Q1. State the Spearman's rank formula and explain what $d$ represents. [2 marks]

Cue. $r_s = 1 - \dfrac{6\sum d^2}{n(n^2-1)}$ , where $d$ is the difference between the two ranks given to each paired observation (one rank per variable) and $n$ is the number of pairs.

Q2. A geographer calculates $r_s = -0.76$ . Interpret this value. [2 marks]

Cue. It is a strong negative relationship: as one variable increases the other tends to decrease, and the magnitude ( $0.76$ ) shows the association is strong; whether it is significant depends on comparing it with the critical value for the sample size.

Q3. Explain why a result is declared "significant at the 0.05 level" and what rejecting the null hypothesis means. [3 marks]

Cue. Significant at 0.05 means there is only a 5 percent probability the result arose by chance under a true null; if the calculated coefficient meets or exceeds the critical value, we reject the null hypothesis, concluding the observed relationship is unlikely to be due to chance and a real association probably exists.

Exam-style practice questions

Practice questions written in the style of SEAB exam questions on this dot point, with worked answer explainers. The year tag is the paper they imitate, not the source.

Original10 marksA geographer hypothesises that infiltration rate increases with vegetation cover. Explain how Spearman's rank correlation coefficient would be used to test this, and how the result would be interpreted.

Show worked answer →

Argument: Spearman's rank correlation provides an objective test of whether the two variables are related, by comparing their rank orders and checking the result against critical values.

Set up the test: state the hypothesis (infiltration increases with vegetation cover, a positive relationship) and the null (no relationship). Collect paired data at a sample of sites (at least about ten pairs).
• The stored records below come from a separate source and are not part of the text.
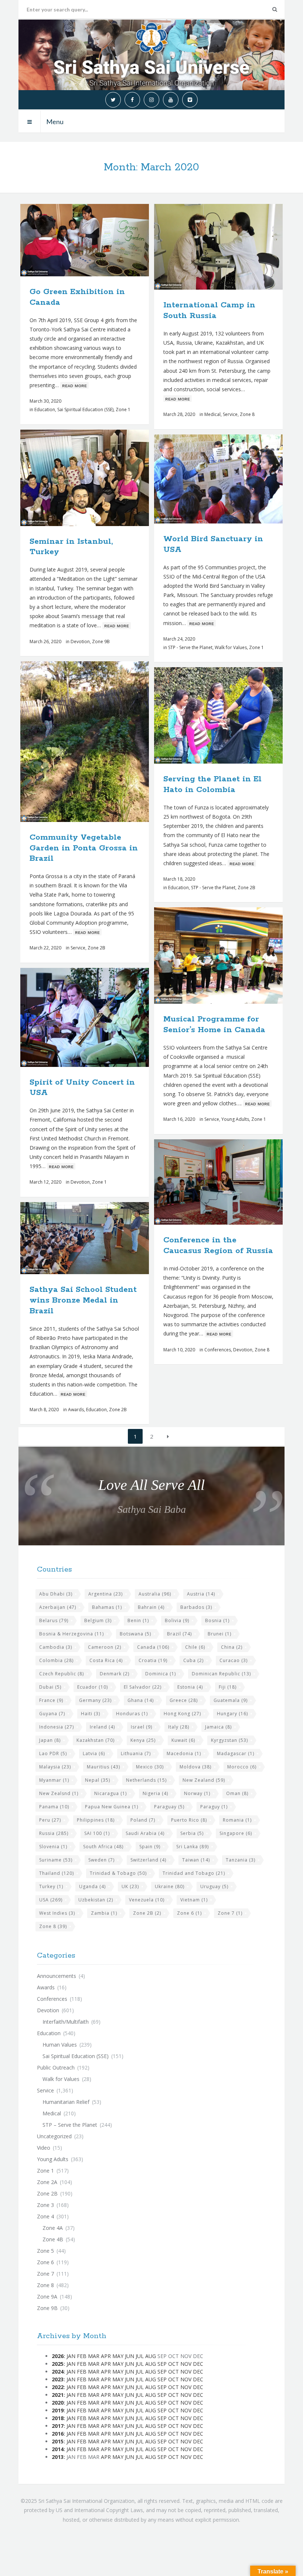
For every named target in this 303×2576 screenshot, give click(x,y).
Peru (50, 1820)
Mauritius (103, 1767)
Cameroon (104, 1647)
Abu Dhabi (55, 1594)
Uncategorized (54, 2136)
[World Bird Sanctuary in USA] (236, 479)
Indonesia (56, 1727)
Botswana (135, 1634)
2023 (58, 2379)
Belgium (98, 1620)
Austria (201, 1594)
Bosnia (217, 1620)
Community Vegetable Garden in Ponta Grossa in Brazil (84, 848)
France (51, 1700)
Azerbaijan (57, 1607)
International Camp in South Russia (209, 310)
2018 (58, 2418)
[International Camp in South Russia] (236, 247)
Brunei (219, 1634)
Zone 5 (45, 2250)
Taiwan (196, 1860)
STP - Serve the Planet (190, 647)
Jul (140, 2356)
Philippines (96, 1820)
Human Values (59, 2044)
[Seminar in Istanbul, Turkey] (102, 477)
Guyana (52, 1713)
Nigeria (155, 1793)
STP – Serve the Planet (69, 2124)
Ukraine (169, 1886)
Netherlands (146, 1780)
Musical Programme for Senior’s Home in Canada (214, 1024)
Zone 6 (189, 1913)
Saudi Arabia (145, 1833)
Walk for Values (231, 647)
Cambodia (55, 1647)
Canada (153, 1647)
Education (44, 409)
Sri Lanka (192, 1846)
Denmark (114, 1674)
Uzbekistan (95, 1900)
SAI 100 (97, 1833)
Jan (71, 2356)
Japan (50, 1740)
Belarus (53, 1620)
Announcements (56, 1975)
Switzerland (148, 1860)
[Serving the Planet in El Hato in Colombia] (236, 715)
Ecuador (92, 1687)
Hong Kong (182, 1713)
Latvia (94, 1753)
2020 (58, 2402)
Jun (129, 2356)
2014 (58, 2449)
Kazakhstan (95, 1740)
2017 (58, 2425)
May (117, 2356)
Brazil (179, 1634)
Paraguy (214, 1807)
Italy (178, 1727)
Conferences (217, 1350)
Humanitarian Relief (65, 2101)
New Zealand (204, 1780)
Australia (155, 1594)
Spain (149, 1846)
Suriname (55, 1860)
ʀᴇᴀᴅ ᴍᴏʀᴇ (74, 385)
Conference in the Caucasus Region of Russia (218, 1245)
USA (50, 1900)
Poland (142, 1820)
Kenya (143, 1740)
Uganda (92, 1886)
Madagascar (235, 1753)
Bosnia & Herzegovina (71, 1634)
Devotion (80, 641)
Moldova (195, 1767)
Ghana (140, 1700)
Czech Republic (61, 1674)
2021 (58, 2394)
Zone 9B (101, 641)
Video (43, 2147)
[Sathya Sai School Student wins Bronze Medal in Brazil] (102, 1238)
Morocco (241, 1767)
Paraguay (169, 1807)
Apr (106, 2356)
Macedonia (184, 1753)
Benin (138, 1620)
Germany (95, 1700)
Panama (54, 1807)
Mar (93, 2356)
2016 (58, 2433)
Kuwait (183, 1740)
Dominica (160, 1674)
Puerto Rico (189, 1820)
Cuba (193, 1660)
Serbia (192, 1833)
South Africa (103, 1846)
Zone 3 (45, 2204)
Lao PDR (53, 1753)
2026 (58, 2356)
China (231, 1647)
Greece (184, 1700)
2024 (58, 2371)
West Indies (57, 1913)
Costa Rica (106, 1660)
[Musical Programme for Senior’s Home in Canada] (236, 955)
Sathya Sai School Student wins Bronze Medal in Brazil (83, 1300)
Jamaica (218, 1727)
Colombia (56, 1660)
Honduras (132, 1713)
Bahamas (107, 1607)
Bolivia (177, 1620)
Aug (150, 2356)
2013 (58, 2456)
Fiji (227, 1687)
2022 (58, 2387)
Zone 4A (52, 2227)
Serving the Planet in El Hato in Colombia (212, 784)
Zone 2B (96, 948)
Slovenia (53, 1846)
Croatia (153, 1660)
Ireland (102, 1727)
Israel (141, 1727)
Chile (195, 1647)
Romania (237, 1820)
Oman (237, 1793)
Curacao (233, 1660)
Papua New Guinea (111, 1807)
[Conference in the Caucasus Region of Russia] (236, 1182)
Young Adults (235, 1119)
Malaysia (55, 1767)
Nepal (97, 1780)
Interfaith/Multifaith (65, 2021)
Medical (212, 414)
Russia (53, 1833)
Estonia (190, 1687)
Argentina (105, 1594)
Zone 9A (47, 2296)
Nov (185, 2363)
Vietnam (194, 1900)
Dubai (50, 1687)
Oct (173, 2363)
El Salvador (142, 1687)
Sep (162, 2363)
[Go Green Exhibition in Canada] (102, 240)
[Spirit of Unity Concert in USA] (102, 1017)
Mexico (150, 1767)
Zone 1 (123, 409)
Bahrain (151, 1607)
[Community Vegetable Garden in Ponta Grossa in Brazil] (102, 741)
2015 (58, 2441)
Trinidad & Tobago (118, 1873)
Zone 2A (47, 2182)
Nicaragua (110, 1793)
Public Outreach (56, 2067)
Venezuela (146, 1900)
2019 (58, 2410)
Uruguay (214, 1886)
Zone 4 (45, 2216)
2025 (58, 2363)
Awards (76, 1409)
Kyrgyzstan (229, 1740)
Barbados (196, 1607)
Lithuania (136, 1753)
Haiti (90, 1713)
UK (130, 1886)
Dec (198, 2363)
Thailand (56, 1873)
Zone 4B (52, 2239)
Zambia (104, 1913)
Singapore (235, 1833)
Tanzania (240, 1860)
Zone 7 (230, 1913)
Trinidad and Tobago (194, 1873)
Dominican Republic (221, 1674)
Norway (197, 1793)
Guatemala (231, 1700)
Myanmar (54, 1780)
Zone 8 (247, 414)
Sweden (101, 1860)
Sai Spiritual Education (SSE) (85, 409)
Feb (81, 2356)
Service (230, 414)
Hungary (232, 1713)
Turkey (51, 1886)
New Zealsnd (58, 1793)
Explain the method: rank each variable separately from highest to lowest, find the difference $d$ between the two ranks for each site, square it, and sum the squares. Apply $r_s = 1 - \dfrac{6\sum d^2}{n(n^2 - 1)}$ , where $n$ is the number of pairs.

Interpret the coefficient: $r_s$ ranges from $+1$ (perfect positive) through $0$ (none) to $-1$ (perfect negative); a value near $+0.7$ to $+0.9$ would indicate a strong positive relationship consistent with the hypothesis.
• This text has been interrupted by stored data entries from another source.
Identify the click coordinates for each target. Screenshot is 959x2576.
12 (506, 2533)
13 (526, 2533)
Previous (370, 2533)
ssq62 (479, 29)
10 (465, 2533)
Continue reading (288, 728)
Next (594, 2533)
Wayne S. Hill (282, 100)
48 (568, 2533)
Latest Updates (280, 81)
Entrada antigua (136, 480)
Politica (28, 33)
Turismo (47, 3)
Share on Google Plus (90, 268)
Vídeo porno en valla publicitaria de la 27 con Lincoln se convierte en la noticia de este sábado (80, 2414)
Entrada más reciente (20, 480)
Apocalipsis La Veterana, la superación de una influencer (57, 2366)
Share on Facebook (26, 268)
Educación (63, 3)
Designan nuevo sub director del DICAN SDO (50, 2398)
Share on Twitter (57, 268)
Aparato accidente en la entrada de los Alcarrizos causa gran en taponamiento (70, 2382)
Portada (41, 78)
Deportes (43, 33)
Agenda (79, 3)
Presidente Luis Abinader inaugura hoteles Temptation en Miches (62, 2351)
Test significance: compare the calculated $r_s$ with the critical value for $n$ at the chosen significance level (commonly $0.05$ ). If $r_s$ exceeds the critical value, reject the null hypothesis, concluding the relationship is statistically significant and unlikely to be due to chance.

Markers reward stating the hypotheses, the ranking method and formula, interpretation of sign and strength, and the significance comparison with a conclusion about the null.

Original6 marksExplain why a statistically significant correlation does not prove that one variable causes the other, using a geographical example.

Show worked answer →

Argument: correlation measures whether two variables vary together, but a relationship can arise without one causing the other, so significance alone cannot establish causation.

Explain the reasoning: a strong, significant $r_s$ shows the variables are associated more than chance would predict, but the link could be coincidental, reversed in direction, or driven by a third confounding variable that influences both.

Use an example: infiltration rate and vegetation cover may correlate strongly, yet both could be controlled by a third factor such as soil type or slope, so vegetation does not necessarily cause higher infiltration; testing requires controlling for such confounders and a plausible process mechanism.

Add nuance: causation needs a credible physical explanation and ideally control of other variables, not just a significant coefficient. Markers reward distinguishing association from causation, naming a confounding variable, and the point that a mechanism must support any causal claim.